### Your assignment
Show, in full, each line of the data that contains "dropdown".

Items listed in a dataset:
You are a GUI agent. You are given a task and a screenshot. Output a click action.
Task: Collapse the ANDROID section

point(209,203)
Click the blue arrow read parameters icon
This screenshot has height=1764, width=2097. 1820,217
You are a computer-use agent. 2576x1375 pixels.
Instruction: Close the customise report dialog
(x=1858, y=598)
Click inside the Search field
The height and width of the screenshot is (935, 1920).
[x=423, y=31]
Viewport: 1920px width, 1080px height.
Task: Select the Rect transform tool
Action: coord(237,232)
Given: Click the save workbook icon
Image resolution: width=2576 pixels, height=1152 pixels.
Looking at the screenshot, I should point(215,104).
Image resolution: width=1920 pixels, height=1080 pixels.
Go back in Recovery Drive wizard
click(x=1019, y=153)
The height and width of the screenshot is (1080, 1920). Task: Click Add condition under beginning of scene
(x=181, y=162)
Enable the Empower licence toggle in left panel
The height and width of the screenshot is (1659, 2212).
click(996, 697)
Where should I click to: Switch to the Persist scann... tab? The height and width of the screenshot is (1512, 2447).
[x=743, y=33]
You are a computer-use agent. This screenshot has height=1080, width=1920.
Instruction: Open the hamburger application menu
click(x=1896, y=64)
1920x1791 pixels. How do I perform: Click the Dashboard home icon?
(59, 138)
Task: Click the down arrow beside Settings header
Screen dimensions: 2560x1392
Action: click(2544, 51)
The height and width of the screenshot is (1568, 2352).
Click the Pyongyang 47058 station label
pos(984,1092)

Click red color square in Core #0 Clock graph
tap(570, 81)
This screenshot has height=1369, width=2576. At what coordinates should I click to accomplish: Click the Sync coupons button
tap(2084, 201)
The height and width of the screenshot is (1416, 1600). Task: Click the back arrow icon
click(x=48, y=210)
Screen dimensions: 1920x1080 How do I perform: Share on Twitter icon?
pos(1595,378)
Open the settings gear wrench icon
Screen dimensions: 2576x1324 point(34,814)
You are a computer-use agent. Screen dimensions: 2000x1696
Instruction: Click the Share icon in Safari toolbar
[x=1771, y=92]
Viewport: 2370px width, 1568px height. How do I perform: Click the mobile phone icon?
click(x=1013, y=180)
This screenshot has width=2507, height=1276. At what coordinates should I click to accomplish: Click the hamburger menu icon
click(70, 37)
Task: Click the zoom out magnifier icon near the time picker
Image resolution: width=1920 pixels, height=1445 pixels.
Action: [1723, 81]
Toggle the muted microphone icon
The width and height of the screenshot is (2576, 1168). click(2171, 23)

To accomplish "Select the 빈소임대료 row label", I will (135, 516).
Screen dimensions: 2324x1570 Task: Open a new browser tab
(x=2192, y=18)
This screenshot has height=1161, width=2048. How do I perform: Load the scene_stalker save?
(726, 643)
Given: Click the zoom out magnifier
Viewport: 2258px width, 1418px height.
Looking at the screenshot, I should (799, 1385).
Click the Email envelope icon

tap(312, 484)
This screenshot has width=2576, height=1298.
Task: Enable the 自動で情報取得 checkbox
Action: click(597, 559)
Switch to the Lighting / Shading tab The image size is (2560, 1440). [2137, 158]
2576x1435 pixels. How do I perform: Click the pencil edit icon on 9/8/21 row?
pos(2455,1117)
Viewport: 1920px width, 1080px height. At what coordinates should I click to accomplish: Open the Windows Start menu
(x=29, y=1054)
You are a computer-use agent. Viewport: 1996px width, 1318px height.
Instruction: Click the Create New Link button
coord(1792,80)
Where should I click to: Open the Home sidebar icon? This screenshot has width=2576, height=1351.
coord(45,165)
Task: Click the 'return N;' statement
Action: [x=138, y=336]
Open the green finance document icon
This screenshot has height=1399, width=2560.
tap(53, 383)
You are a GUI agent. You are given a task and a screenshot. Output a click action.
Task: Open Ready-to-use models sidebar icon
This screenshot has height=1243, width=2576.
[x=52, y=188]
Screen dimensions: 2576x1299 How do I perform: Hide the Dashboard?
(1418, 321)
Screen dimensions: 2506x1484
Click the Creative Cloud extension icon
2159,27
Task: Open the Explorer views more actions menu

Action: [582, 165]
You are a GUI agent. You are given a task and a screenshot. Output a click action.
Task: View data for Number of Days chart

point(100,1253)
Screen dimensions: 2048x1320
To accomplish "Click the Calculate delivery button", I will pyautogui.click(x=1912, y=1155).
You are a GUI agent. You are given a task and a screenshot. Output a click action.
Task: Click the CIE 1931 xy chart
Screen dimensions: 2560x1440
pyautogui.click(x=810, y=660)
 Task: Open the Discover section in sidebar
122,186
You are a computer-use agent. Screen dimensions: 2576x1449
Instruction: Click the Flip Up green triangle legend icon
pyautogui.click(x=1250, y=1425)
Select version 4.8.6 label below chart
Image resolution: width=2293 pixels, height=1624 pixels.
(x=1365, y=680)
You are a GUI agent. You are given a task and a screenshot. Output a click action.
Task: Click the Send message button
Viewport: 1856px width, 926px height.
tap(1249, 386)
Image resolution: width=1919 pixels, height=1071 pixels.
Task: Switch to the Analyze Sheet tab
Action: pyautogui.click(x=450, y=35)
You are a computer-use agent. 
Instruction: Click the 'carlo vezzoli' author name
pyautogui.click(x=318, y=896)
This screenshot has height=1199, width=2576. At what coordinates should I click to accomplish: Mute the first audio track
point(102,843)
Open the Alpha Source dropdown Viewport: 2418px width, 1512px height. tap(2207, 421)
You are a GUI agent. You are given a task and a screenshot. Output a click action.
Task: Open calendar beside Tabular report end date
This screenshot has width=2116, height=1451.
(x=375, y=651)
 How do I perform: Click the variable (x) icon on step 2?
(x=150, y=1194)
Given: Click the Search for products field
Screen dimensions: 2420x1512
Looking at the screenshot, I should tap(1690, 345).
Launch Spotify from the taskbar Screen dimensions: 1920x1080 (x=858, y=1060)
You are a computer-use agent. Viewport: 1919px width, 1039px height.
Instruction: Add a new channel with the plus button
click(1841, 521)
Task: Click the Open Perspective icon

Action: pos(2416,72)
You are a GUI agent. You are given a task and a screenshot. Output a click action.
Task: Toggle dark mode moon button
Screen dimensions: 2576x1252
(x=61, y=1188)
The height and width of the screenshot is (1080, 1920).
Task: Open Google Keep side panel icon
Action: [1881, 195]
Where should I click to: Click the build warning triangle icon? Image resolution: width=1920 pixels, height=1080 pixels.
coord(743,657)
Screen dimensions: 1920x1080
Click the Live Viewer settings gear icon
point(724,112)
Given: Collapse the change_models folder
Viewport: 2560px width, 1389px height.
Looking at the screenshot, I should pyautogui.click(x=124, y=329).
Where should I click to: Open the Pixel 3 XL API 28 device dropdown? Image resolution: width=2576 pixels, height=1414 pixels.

### Finished exercise
Open the Alpha Source dropdown Viewport: 2418px width, 1512px height. tap(2207, 421)
Where should I click to: Open the Pixel 3 XL API 28 device dropdown? Image resolution: width=2576 pixels, height=1414 pixels.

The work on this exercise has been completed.